From 2013-2016, Irani was one of the creators and the anchor of the award-winning ABC talk show #TalkAboutIt. During the course of the show, Irani interacted with people on the street to discuss issues trending on social media or in the news. She also spoke with experts and leaders on wide-ranging topics from mental health and fertility to islamophobia, radicalization and racism. Irani has interviewed high-profile Bollywood celebrities on the show, including Shahrukh Khan, Amitabh Bachchan and Vidya Balan.

In 2015, Irani and her co-producers won an Australian National Press Club’s Higher Education Media Award for a #TalkAboutIt episode on international students.

====RMIT ABC Fact Check====

She was appointed Fact Check Anchor for RMIT ABC Fact Check in 2017. In that role, she produced and hosted videos that determined the accuracy of claims made by public figures, including a response by Australia Federal MP Bob Katter to a question about same-sex marriage that went viral in December 2017.

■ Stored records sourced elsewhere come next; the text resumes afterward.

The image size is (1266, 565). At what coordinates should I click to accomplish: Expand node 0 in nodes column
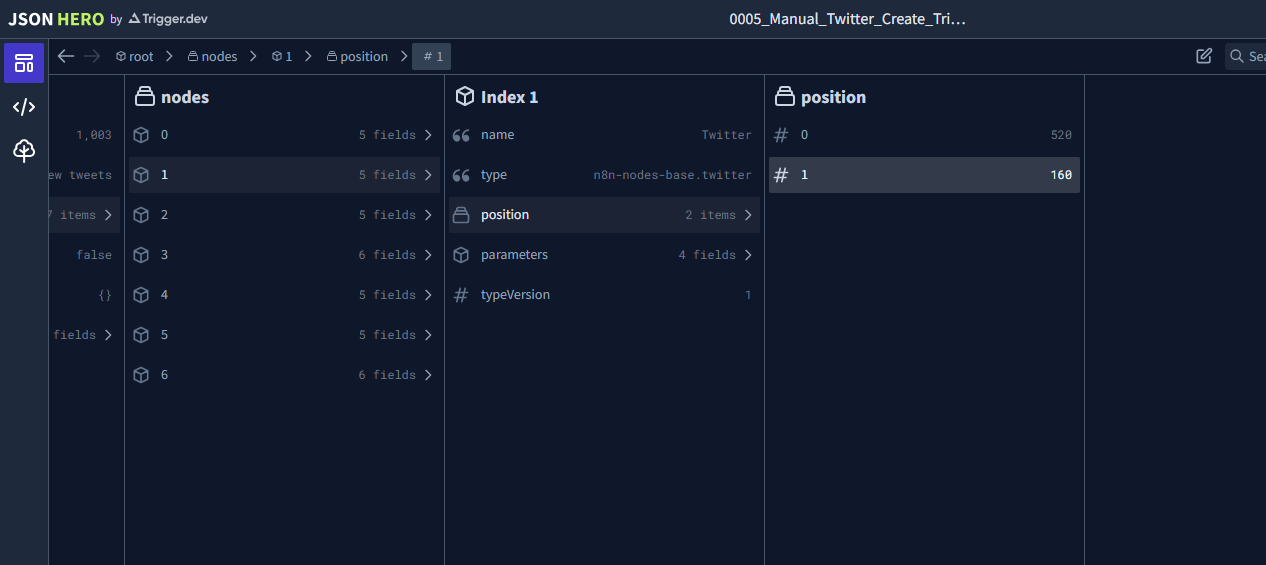[284, 135]
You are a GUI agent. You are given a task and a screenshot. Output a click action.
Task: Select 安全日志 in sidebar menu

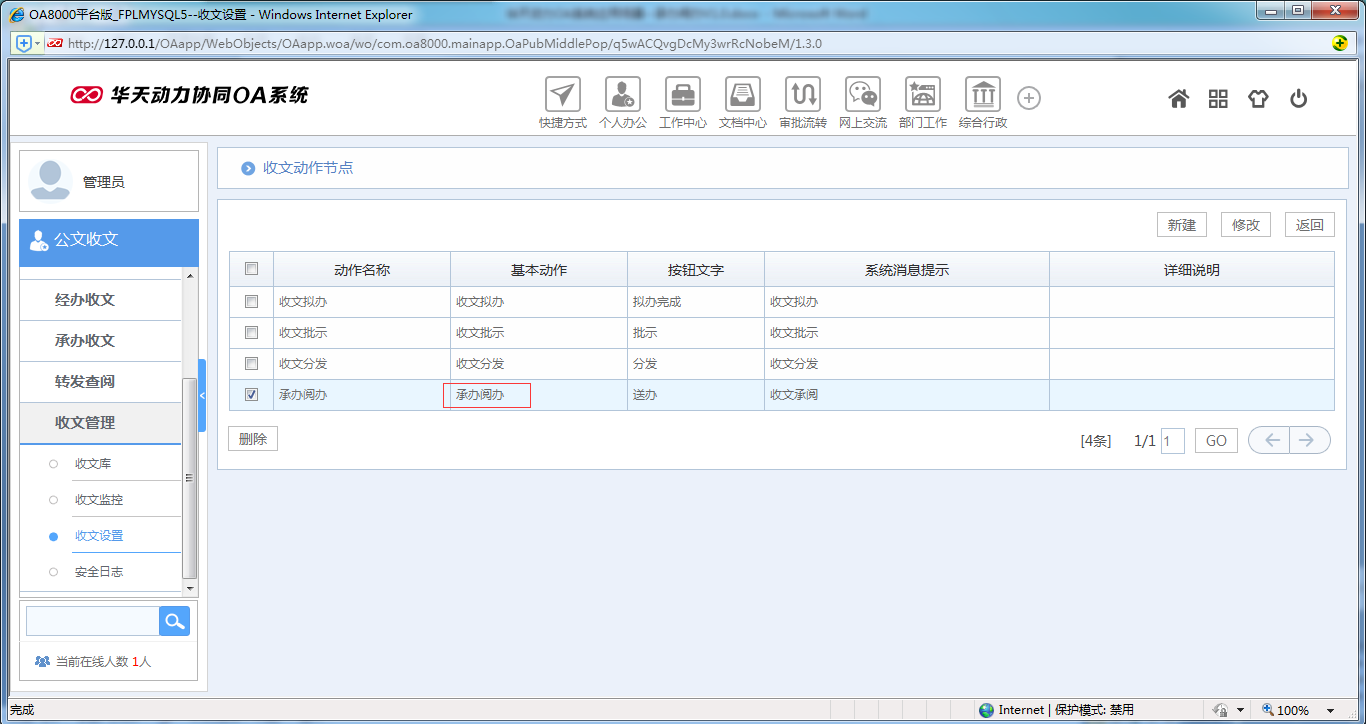click(99, 572)
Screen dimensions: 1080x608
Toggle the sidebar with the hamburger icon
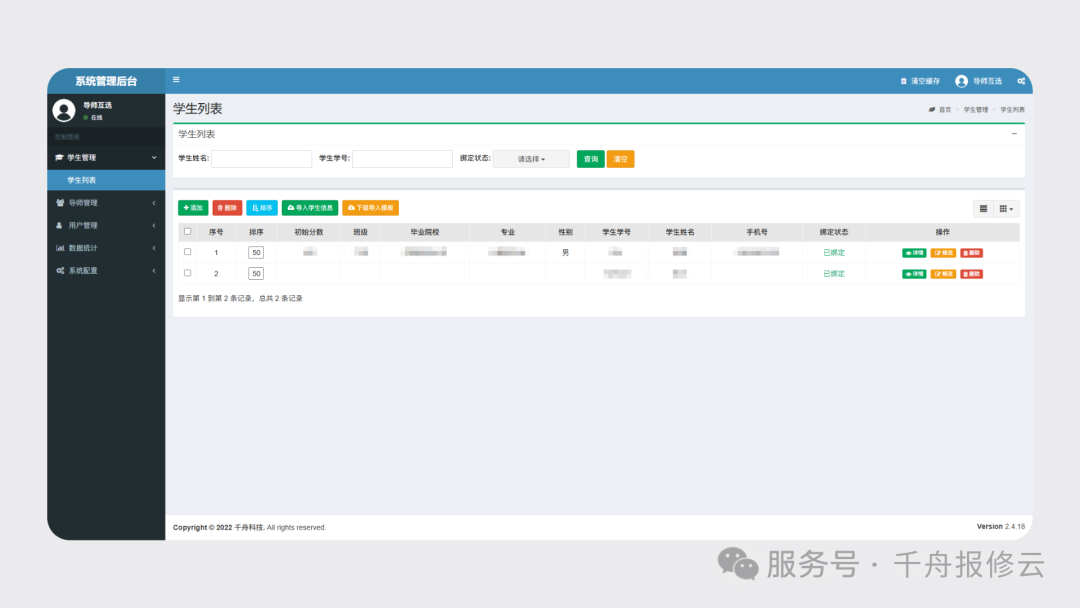(x=176, y=81)
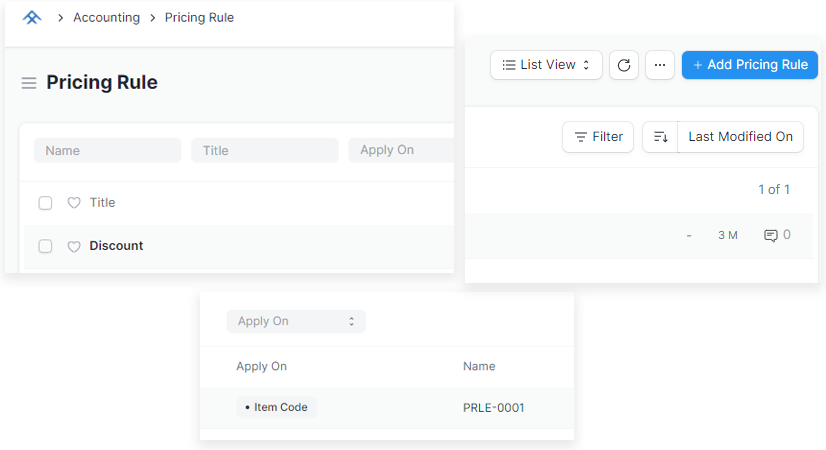The height and width of the screenshot is (450, 826).
Task: Open the Apply On select filter
Action: (296, 321)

====Escape From The City====

Del Irani is one of five hosts of the lifestyle reality TV series, Escape From The City, along with Jane Hall, Simon Marnie, Bryce Holdaway and Dean Ipaviz. Produced by Fremantle and debuting on ABC primetime in January 2019, it is an Australian adaptation of the BBC's Escape to the Country.

===NHK World-Japan===

After moving to the U.S., Irani became host of “Deeper Look from New York,” a weekly news program on NHK World-Japan that features in-depth interviews with experts in politics, economics and other U.S. and international topics. Premiering in April 2020, the show has included notable guests such as journalist and author Walter Isaacson and cellist Yo-Yo Ma.

== Personal life ==
Del Irani was born in Mumbai and immigrated to Australia with her family when she was 8 years old. She grew up on the Lower North Shore of Sydney, where she completed her primary and secondary education. She graduated with a Bachelor of Commerce and a Bachelor of Science in Psychology double degree from the University of New South Wales (UNSW), completing her final year at the University of California, Berkeley on a study abroad scholarship.

In October 2020, World Vision Australia appointed Irani a Goodwill Ambassador "to inform and educate people about World Vision's work and empower them to get involved."

Irani has been a regular moderator for the United Nations, hosting regional conferences for the International Labour Organization.

She is a former board member of the Western Bulldogs Football Club’s Community Foundation.